● Text segment:
_ _ _ _
International career
- Years: Team / Apps / (Points)
- 2021-present: England / 0 / (0)

= Merryn Doidge =

England international rugby union player

Merryn Elworthy (née Doidge) (born 2 December 2000, Cornwall) is an English rugby union player. She plays for Exeter Chiefs at club level and was an invitational player for the England squad at the 2021 Women's Six Nations.

== International career ==
Doidge played for England U20s and the National Academy side against the US and Canada. She was selected as an Invitational player for the 2021 Women's Six Nations Championships. She was called up to the bench for England's game versus France in April 2021.

In 2022, Merryn represented Team England Rugby 7's at the Commonwealth Games in Birmingham.

== Club career ==
She played for Bristol Bears in 2019 before joining the Exeter Chiefs in 2020.

Doidge has helped Exeter Chiefs to be the Allianz Cup Winners in 2022 & 2023.

For the 2023-2024 season, Merryn is Vice Captain for the Women's Chiefs side alongside fellow University of Exeter colleague, captain Poppy Leitch. During her away game to Harlequins, Merryn scored a hat trick, leading to her 100th point scored for the side.

== Early life and education ==
Born in Cornwall, Doidge started playing rugby at Liskeard-Looe alongside her brother. She moved to Newquay Queen Bees U15s at the age of 12.

She attended Exeter College where she captained the college's side in her second year. She was selected for Cornwall and England U18s the same year.

She studied Exercise and Sport Sciences at the University of Exeter where she gained a First-Class Honours. Merryn is now the Sports Scholarships and Recruitment Officer for University of Exeter Sport.
_ _ _ _
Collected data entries

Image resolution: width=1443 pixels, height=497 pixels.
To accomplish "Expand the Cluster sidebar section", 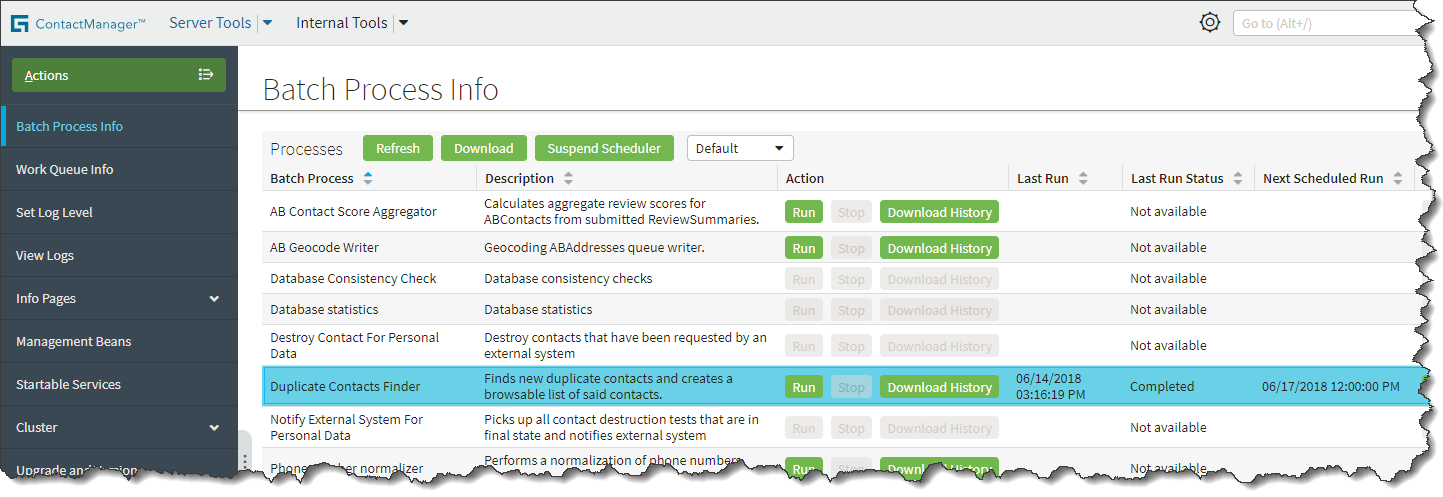I will point(214,428).
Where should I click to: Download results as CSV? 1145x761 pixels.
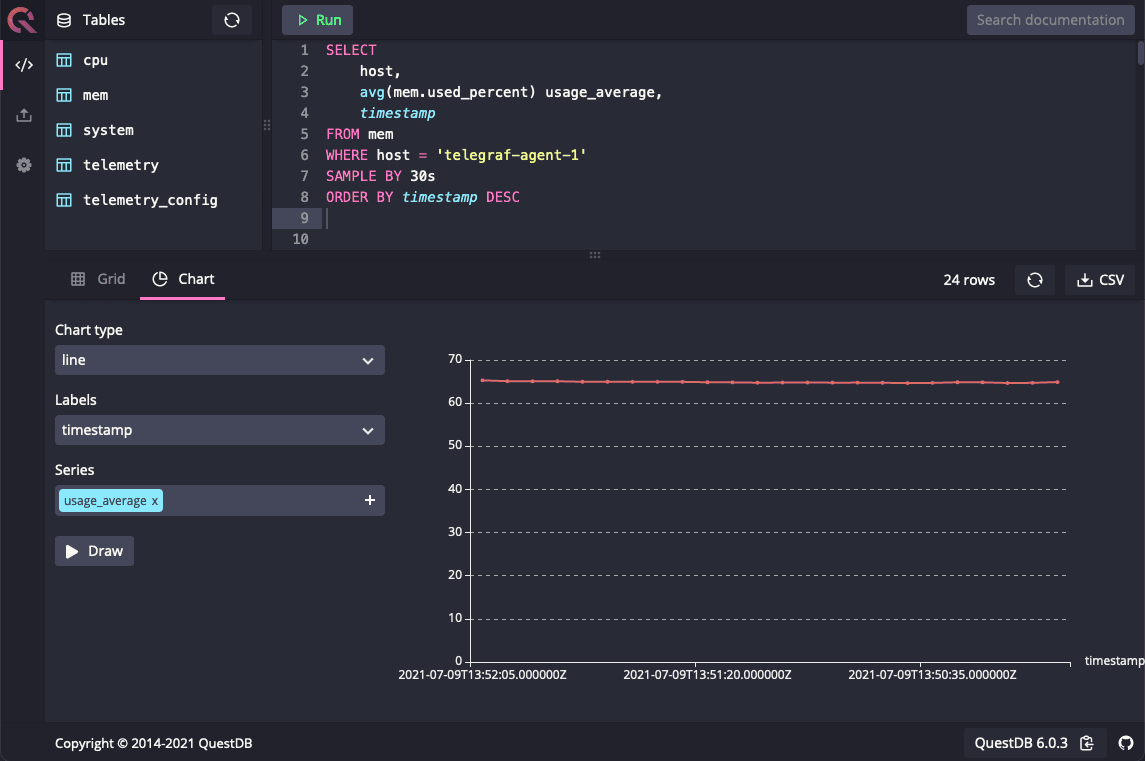coord(1100,280)
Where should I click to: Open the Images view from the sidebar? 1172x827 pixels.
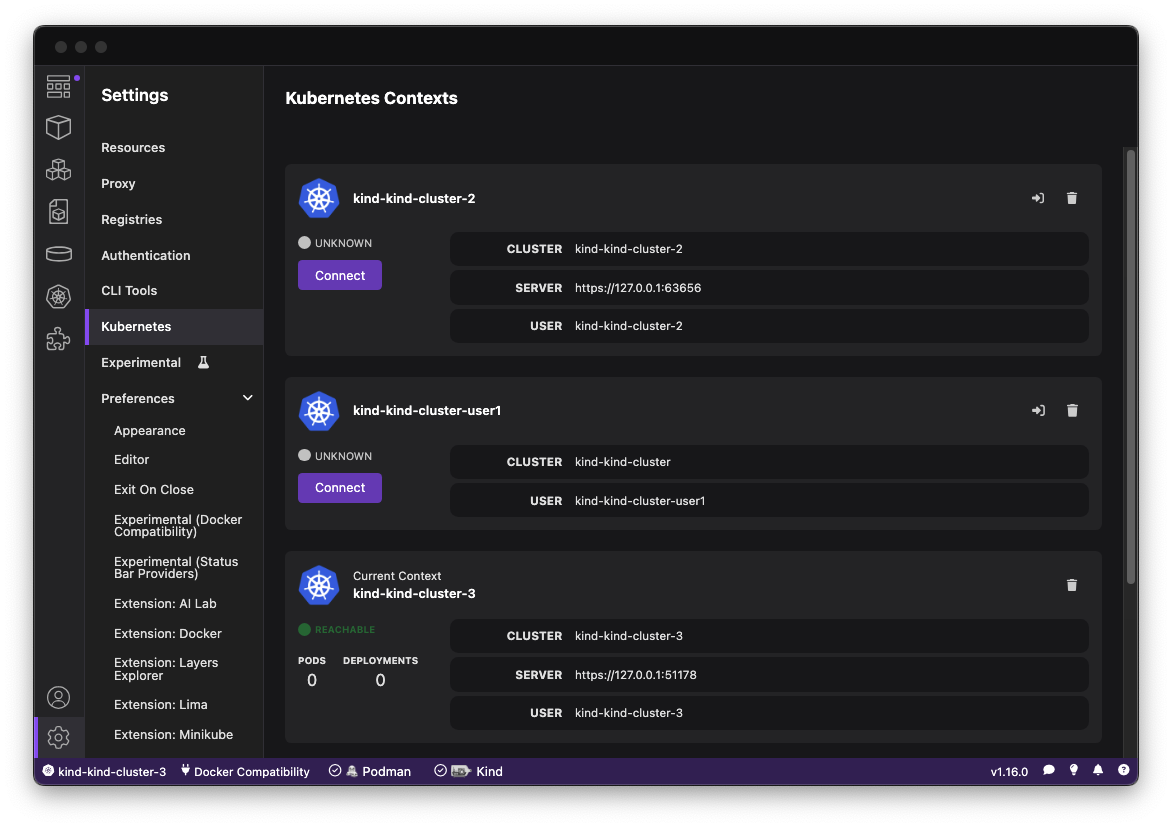[58, 211]
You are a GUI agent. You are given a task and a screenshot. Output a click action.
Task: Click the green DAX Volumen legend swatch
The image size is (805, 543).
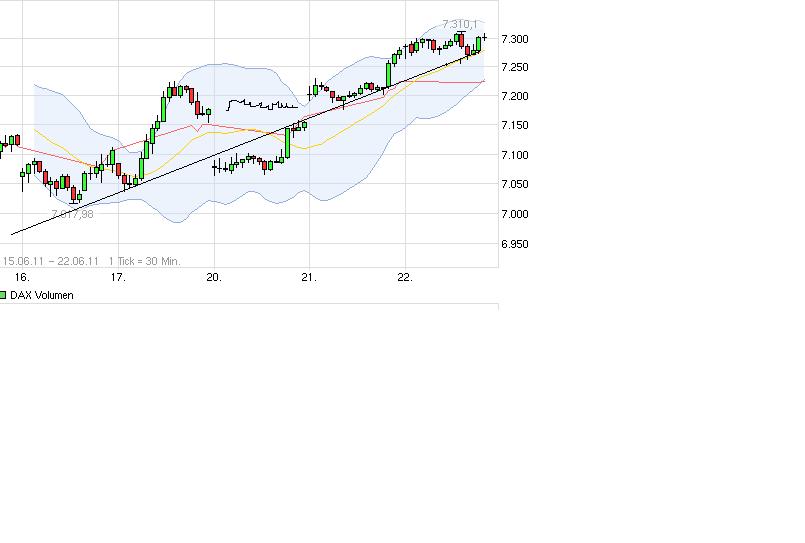[x=3, y=295]
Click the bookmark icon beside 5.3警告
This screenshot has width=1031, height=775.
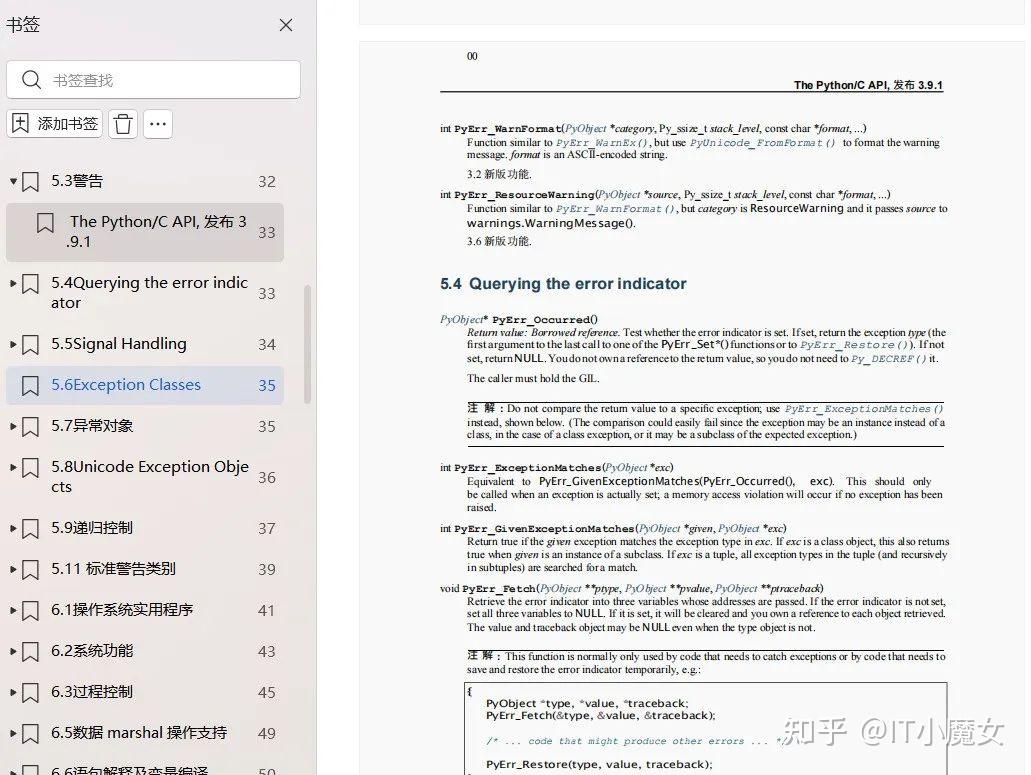coord(28,181)
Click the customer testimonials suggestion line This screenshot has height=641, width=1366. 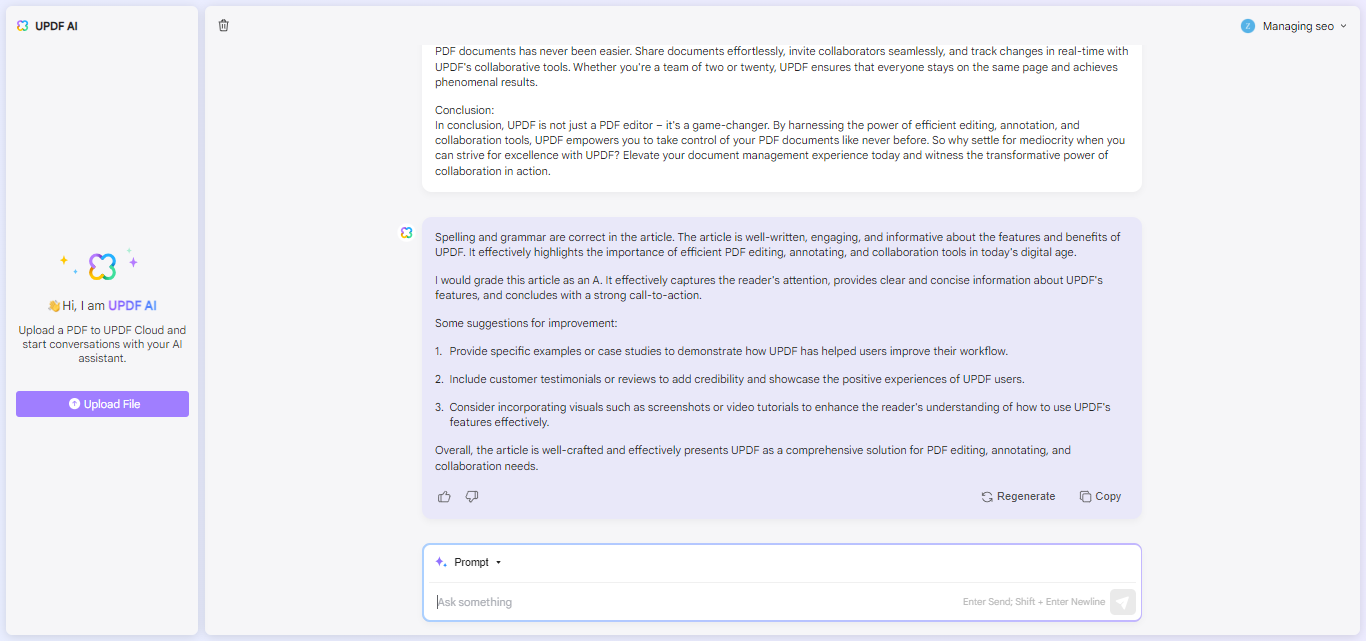(729, 379)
_ _ _ _
● Action item: Transcribe the part of the Merryn Doidge text starting at "Merryn Elworthy (née" and ending at "Games in Birmingham.".

● Solution for this task:
Merryn Elworthy (née Doidge) (born 2 December 2000, Cornwall) is an English rugby union player. She plays for Exeter Chiefs at club level and was an invitational player for the England squad at the 2021 Women's Six Nations.

== International career ==
Doidge played for England U20s and the National Academy side against the US and Canada. She was selected as an Invitational player for the 2021 Women's Six Nations Championships. She was called up to the bench for England's game versus France in April 2021.

In 2022, Merryn represented Team England Rugby 7's at the Commonwealth Games in Birmingham.